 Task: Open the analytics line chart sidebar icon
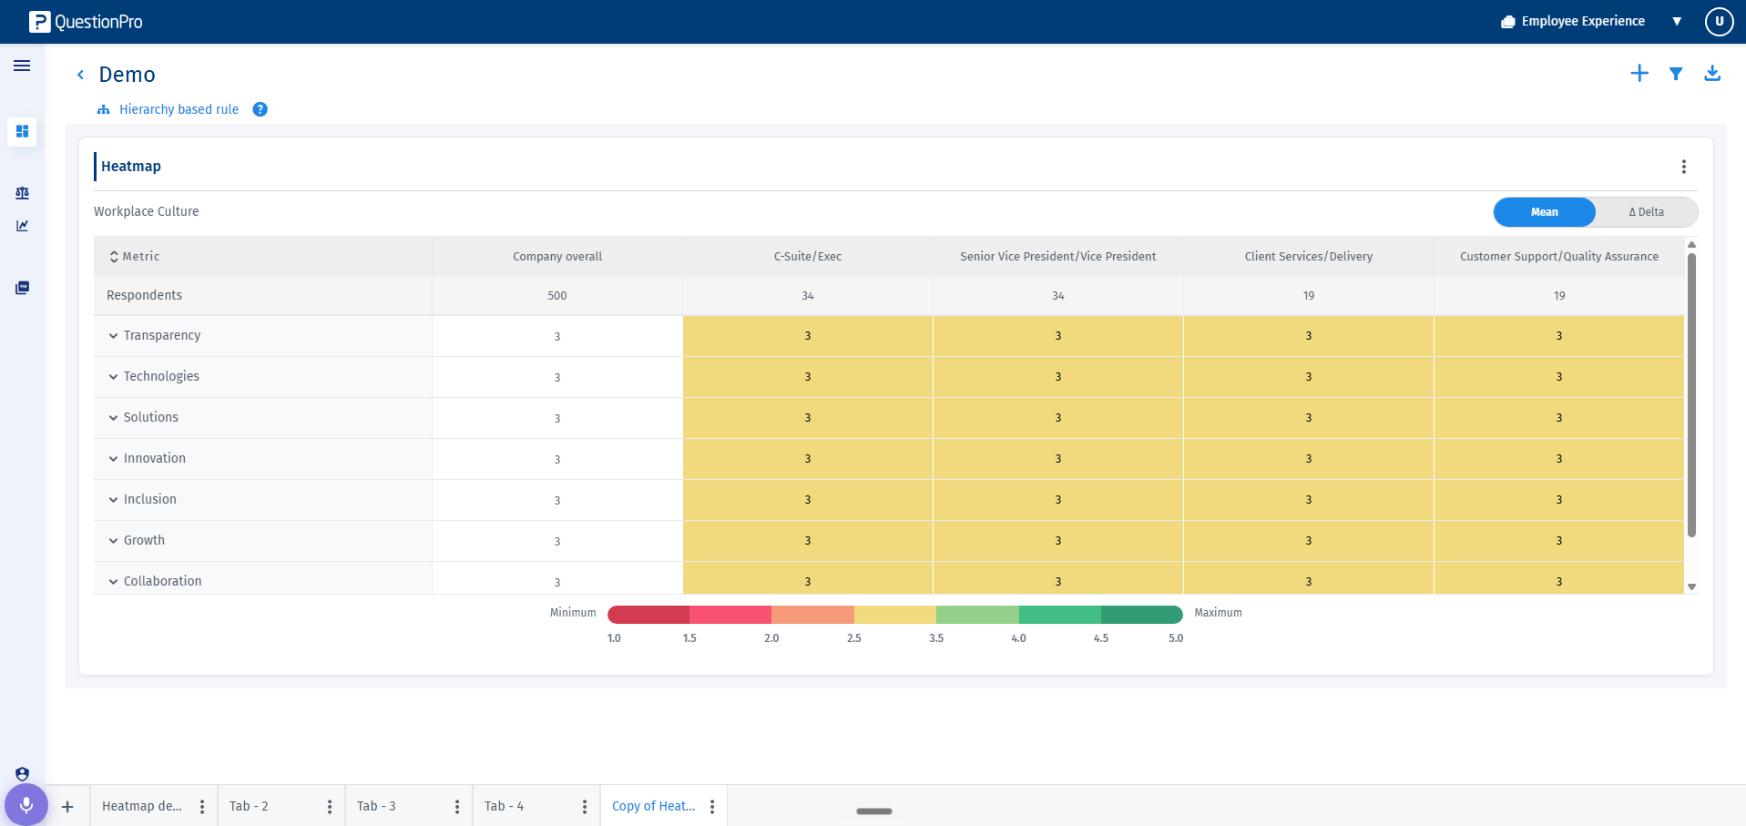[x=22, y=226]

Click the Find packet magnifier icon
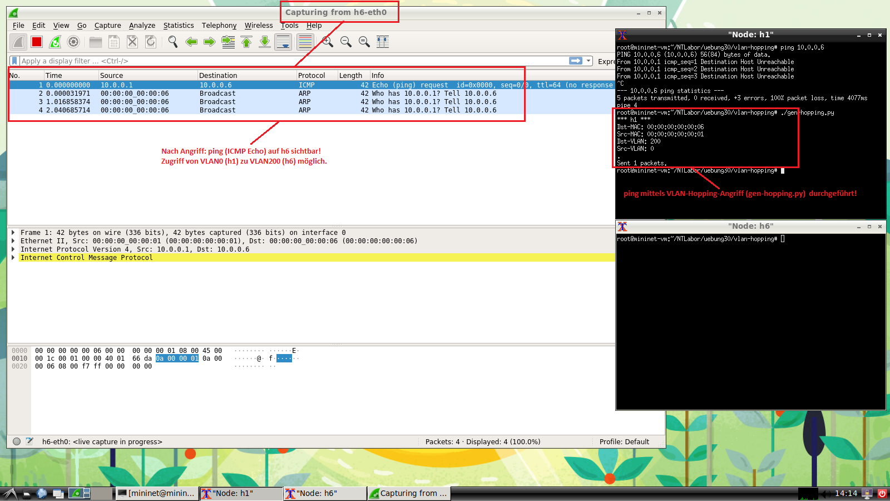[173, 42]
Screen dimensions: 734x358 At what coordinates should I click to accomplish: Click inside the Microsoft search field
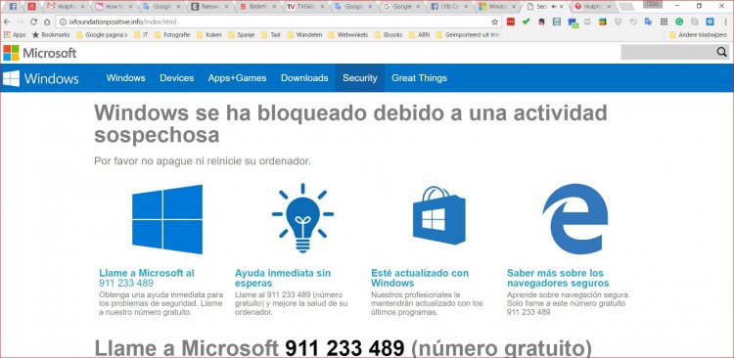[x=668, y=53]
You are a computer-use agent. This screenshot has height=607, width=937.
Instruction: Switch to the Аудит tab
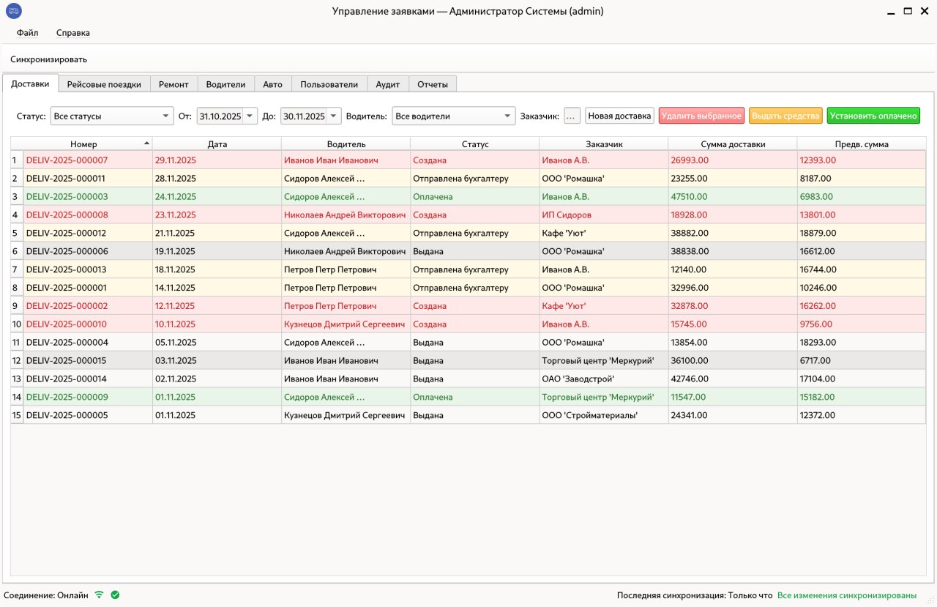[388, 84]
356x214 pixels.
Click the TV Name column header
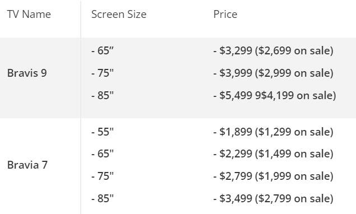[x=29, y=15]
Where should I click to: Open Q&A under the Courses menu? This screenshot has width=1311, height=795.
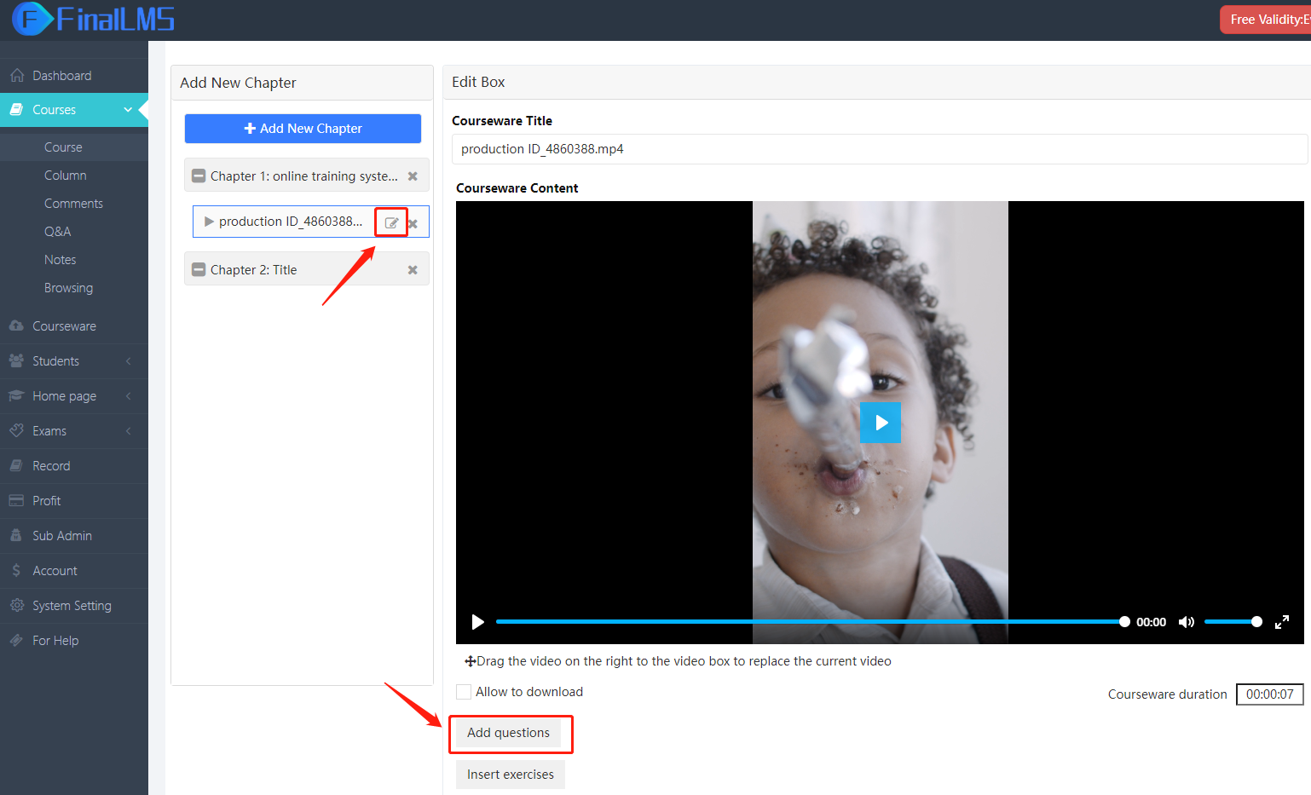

# Task:
Transcribe the entries above exactly, from their first line through the line with "You are a computer-use", and omit all pictures.

# Exercise answer:
 Task: Open the analytics line chart sidebar icon
[x=22, y=226]

Click the Find packet magnifier icon
[173, 42]
Screen dimensions: 734x358 At what coordinates should I click to accomplish: Click inside the Microsoft search field
[x=668, y=53]
You are a computer-use agent. This screenshot has height=607, width=937.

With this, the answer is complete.